EXTRACTED RECORDS ->
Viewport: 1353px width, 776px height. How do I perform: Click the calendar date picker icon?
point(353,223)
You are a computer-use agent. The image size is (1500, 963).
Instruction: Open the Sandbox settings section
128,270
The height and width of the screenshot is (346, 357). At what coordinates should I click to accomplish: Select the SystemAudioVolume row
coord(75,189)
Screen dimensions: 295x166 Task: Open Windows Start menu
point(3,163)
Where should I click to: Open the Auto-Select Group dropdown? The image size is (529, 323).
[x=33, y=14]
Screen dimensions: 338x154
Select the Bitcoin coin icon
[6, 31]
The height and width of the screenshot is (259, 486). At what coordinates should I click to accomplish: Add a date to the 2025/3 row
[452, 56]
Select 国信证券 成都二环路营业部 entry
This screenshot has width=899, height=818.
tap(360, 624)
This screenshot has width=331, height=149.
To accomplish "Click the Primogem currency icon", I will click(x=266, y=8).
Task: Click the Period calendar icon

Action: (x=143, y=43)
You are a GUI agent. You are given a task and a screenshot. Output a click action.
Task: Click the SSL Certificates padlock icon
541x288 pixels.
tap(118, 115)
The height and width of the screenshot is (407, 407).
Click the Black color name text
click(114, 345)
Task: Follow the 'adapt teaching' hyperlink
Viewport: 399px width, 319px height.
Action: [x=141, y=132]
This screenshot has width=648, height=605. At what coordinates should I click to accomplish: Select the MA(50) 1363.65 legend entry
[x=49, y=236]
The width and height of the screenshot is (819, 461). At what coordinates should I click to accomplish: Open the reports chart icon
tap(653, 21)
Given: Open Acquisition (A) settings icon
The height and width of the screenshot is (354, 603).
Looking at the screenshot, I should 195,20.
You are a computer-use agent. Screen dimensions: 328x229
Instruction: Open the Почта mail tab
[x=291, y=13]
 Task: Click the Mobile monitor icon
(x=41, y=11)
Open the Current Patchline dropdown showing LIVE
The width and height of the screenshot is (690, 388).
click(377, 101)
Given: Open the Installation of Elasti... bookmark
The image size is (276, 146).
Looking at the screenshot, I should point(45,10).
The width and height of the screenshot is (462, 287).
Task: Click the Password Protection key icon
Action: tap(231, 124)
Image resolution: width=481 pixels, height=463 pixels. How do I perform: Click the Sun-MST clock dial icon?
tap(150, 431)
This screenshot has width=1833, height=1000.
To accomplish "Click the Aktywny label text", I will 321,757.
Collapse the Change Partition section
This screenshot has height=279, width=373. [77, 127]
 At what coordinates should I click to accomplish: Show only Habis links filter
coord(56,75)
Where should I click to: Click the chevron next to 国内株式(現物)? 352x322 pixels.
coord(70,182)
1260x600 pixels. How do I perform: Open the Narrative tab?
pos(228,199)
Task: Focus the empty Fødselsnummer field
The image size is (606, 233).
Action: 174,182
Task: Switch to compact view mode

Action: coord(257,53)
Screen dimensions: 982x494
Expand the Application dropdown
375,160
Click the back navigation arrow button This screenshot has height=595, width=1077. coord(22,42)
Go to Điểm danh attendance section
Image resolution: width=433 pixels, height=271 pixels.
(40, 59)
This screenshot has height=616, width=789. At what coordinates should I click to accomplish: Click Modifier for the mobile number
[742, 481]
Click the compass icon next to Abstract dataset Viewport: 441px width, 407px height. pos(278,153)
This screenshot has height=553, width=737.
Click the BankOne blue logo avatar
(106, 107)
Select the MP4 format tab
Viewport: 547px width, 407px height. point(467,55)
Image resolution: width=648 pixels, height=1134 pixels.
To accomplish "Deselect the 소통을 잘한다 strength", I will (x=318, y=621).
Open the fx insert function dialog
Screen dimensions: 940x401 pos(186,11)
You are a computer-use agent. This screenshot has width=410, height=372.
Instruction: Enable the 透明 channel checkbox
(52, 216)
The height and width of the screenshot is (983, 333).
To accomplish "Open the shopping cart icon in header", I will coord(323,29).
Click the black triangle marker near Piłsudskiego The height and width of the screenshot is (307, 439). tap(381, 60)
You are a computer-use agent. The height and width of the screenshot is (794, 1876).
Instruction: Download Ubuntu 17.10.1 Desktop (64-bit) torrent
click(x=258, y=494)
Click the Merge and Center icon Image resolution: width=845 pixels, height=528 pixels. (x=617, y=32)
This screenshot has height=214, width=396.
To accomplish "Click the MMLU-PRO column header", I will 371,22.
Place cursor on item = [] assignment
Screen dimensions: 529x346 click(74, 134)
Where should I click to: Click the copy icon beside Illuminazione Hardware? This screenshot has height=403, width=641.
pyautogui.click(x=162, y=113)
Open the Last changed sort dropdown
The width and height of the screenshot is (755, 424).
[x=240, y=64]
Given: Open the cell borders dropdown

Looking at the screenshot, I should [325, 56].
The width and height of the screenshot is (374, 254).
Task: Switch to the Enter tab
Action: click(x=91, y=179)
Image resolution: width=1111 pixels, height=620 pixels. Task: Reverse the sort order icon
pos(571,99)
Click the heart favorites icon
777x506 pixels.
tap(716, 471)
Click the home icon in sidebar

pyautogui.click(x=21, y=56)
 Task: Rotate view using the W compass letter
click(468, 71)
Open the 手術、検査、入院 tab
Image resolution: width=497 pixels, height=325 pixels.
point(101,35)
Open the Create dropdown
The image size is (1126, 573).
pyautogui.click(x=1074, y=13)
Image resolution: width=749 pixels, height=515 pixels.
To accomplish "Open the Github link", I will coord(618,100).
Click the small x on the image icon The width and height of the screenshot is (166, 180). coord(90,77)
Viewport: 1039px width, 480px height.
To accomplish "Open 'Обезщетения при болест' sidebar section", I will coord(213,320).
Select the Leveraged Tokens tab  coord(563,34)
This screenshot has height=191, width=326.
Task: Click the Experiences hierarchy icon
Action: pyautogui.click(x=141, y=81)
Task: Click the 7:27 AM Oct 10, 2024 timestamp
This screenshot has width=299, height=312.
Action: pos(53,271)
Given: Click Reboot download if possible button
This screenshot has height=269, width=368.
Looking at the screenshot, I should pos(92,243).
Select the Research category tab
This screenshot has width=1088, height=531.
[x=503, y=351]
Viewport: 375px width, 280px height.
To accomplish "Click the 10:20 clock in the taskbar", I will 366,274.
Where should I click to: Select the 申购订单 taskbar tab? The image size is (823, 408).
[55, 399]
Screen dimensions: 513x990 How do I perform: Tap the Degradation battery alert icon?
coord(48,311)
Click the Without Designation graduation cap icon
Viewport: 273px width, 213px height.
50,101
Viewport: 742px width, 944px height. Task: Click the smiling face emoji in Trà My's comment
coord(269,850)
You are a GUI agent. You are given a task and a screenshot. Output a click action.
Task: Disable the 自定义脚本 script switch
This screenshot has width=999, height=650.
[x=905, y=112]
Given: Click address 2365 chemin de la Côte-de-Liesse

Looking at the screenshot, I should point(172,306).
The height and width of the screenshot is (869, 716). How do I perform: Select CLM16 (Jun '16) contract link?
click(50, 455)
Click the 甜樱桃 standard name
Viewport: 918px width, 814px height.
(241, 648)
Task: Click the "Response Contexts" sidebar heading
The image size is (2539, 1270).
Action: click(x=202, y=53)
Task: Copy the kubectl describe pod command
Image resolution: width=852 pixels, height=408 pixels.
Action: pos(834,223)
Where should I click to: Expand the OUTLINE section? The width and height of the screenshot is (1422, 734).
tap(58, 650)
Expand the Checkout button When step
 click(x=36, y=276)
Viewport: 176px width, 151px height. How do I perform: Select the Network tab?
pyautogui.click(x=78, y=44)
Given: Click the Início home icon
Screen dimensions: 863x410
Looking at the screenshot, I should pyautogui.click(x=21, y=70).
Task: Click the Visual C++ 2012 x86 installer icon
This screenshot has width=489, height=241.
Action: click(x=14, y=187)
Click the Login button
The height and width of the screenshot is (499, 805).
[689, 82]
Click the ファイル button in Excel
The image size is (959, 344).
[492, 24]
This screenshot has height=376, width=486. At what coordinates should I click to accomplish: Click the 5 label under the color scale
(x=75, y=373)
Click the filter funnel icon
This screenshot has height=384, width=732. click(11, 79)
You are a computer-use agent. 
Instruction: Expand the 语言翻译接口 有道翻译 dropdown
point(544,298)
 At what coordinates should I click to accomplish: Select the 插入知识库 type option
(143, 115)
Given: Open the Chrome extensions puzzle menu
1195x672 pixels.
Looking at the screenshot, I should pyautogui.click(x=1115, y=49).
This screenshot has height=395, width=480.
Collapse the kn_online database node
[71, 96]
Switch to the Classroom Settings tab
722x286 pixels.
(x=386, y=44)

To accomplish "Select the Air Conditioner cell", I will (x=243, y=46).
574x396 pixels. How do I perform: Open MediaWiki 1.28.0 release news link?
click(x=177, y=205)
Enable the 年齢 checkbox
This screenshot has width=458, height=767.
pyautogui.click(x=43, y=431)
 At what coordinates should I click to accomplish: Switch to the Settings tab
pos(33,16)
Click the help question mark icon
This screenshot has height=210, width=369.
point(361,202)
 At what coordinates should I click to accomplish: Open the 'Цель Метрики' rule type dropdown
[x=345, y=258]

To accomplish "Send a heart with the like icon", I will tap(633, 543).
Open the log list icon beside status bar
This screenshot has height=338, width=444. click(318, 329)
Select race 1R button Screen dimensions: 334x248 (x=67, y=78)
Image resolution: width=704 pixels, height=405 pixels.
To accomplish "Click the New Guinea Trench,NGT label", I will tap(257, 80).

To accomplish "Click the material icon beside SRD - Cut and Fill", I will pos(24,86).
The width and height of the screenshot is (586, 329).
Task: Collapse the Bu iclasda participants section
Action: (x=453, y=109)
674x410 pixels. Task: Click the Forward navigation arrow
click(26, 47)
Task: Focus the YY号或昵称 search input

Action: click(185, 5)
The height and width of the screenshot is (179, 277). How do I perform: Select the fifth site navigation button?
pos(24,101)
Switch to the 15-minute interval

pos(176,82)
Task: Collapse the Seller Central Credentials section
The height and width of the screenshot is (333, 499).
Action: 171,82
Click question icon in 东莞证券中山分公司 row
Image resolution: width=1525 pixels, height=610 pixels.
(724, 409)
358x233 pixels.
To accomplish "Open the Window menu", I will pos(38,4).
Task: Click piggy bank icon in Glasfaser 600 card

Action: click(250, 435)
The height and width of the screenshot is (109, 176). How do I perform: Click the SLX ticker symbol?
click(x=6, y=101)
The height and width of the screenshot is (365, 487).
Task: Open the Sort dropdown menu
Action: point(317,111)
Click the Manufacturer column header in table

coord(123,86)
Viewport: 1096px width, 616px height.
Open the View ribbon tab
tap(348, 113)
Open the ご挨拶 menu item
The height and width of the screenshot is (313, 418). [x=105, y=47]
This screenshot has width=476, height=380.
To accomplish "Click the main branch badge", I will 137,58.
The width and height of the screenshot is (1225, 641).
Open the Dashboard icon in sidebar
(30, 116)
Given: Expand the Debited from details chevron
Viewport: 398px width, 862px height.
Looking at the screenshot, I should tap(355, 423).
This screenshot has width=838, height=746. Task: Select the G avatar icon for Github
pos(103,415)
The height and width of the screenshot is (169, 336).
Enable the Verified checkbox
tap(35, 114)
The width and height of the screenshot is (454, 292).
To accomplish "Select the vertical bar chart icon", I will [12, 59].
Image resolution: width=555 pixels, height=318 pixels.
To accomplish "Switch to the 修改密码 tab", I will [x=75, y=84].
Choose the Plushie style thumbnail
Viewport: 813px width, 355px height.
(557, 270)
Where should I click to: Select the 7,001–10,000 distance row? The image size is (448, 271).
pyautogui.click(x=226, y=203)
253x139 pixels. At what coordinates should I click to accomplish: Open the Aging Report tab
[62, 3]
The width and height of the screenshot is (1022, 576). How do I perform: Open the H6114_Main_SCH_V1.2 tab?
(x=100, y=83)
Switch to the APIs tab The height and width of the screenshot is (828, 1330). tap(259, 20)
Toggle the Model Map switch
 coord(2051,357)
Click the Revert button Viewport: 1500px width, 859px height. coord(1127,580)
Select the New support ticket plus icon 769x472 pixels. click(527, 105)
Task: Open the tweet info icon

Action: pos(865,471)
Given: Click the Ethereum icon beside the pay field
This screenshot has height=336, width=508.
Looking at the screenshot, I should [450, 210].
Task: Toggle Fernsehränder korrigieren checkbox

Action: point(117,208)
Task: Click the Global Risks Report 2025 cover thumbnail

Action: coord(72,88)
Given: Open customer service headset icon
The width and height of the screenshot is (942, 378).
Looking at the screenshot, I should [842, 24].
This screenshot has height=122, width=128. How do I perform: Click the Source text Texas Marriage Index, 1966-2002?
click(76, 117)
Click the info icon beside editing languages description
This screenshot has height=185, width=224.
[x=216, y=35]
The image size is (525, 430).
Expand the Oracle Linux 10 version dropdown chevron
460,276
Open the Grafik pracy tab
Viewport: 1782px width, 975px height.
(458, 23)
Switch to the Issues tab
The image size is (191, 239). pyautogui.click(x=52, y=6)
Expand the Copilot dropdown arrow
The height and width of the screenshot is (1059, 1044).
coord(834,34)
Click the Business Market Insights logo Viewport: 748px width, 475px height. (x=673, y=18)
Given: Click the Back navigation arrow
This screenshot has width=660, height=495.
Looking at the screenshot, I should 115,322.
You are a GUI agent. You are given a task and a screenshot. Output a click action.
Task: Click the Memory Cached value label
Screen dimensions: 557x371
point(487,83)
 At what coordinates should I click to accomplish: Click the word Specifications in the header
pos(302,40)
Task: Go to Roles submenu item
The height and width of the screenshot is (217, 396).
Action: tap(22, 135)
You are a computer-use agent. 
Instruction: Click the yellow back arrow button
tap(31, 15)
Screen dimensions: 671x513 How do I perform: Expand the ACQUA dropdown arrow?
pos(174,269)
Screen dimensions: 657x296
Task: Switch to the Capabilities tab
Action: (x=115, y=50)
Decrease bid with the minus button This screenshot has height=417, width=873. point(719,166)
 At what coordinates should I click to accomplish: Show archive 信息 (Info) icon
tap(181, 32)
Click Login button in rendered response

WORK ORDER -> Send back exactly the lines of the listing above starting at the one with "The height and width of the screenshot is (109, 176)." and ending at the one with "Given: Expand the", inclusive, and no others.

REPLY TO THE TASK ->
The height and width of the screenshot is (109, 176). How do I perform: Click the SLX ticker symbol?
click(x=6, y=101)
The height and width of the screenshot is (365, 487).
Task: Open the Sort dropdown menu
Action: point(317,111)
Click the Manufacturer column header in table

coord(123,86)
Viewport: 1096px width, 616px height.
Open the View ribbon tab
tap(348, 113)
Open the ご挨拶 menu item
The height and width of the screenshot is (313, 418). [x=105, y=47]
This screenshot has width=476, height=380.
To accomplish "Click the main branch badge", I will 137,58.
The width and height of the screenshot is (1225, 641).
Open the Dashboard icon in sidebar
(30, 116)
Given: Expand the Debited from details chevron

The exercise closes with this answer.